[Record tratti da un dataset]

-*-

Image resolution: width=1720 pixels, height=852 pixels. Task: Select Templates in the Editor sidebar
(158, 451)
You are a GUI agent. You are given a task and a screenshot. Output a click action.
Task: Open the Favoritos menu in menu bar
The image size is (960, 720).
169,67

-*-

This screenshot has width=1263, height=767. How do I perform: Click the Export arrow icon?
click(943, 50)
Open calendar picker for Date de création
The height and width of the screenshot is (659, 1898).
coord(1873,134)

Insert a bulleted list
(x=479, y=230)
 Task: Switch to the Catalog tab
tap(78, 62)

-*-

> [Compito assegnato]
Conta le righe dei record che contengono la stringa "screenshot", distinguendo tra maiuscole e minuscole. Scrivi solo il numero.

> [Risultato qui sotto]
3